Half a century after Americans began fighting hunger with monthly food stamps, the nation’s physicians and policymakers are focusing more than ever on what’s on each person’s plate.

In the 21st century, food is seen as medicine — and a tool to cut health care costs.

The “food is medicine” concept is simple: If chronically ill people eat a nutritious diet, they’ll need fewer medications, emergency room visits and hospital readmissions. The food is medicine spectrum ranges from simply encouraging people to plant a garden and learn to cook healthfully, as state Sen. Judy Lee, a Republican, does in North Dakota — “We don’t do policies about gardening,” she said — to an intensive California pilot project that delivers two medically tailored meals plus snacks daily and offers three counseling sessions with a registered dietitian over 12 weeks.
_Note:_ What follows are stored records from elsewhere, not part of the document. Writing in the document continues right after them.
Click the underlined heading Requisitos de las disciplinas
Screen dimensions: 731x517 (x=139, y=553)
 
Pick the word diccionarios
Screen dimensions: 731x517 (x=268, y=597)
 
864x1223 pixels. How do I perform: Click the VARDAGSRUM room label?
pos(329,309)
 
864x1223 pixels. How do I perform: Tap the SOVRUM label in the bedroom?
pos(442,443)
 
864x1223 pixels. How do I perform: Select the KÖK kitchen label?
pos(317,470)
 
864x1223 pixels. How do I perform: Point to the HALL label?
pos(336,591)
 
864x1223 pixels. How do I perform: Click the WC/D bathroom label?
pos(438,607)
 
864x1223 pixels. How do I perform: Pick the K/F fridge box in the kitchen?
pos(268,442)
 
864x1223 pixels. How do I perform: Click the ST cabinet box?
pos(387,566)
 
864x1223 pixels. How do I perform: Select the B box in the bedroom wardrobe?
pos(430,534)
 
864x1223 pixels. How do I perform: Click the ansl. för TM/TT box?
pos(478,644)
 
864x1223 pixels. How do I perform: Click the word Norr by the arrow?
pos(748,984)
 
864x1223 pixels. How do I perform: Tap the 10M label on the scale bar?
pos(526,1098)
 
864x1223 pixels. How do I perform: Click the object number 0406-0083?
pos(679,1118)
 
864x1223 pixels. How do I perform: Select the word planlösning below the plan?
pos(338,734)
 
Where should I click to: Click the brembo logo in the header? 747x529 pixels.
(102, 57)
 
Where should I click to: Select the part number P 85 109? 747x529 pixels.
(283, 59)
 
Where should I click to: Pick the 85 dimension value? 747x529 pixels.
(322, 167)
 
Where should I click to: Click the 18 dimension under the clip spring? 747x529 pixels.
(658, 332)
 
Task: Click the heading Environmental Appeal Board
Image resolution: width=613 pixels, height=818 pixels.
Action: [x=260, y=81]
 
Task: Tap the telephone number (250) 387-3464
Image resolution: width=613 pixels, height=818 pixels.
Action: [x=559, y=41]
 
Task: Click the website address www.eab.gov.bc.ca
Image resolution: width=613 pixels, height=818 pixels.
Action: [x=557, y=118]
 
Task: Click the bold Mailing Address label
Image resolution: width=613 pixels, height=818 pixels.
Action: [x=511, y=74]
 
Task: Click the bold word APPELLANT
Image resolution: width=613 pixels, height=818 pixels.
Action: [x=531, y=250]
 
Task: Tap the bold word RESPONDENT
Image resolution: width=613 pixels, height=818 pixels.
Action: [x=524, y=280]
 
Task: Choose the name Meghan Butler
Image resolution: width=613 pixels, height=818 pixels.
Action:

The California Legislature last year became the first in the nation to fund a large-scale pilot project to test food is medicine. The three-year, $6 million project launched in April will serve about a thousand patients with congestive heart failure in seven counties.

Food is medicine goes beyond traditional advice to eat more fruits and vegetables. Projects pay for people to purchase produce and offer nutrition counseling and cooking classes, so they’ll know which foods to choose or avoid and how to prepare them. For example, watermelon is healthy for some, but not for a diabetic.

On the local level, a community garden managed by a teenager in Sylvester, Georgia, aims — with the help of the local hospital — to improve the health of the town in the nation’s “stroke belt.”

Physicians in a dozen states write “prescriptions” for fruits and vegetables at farmers markets and groceries — scripts that can be exchanged for tokens to buy produce.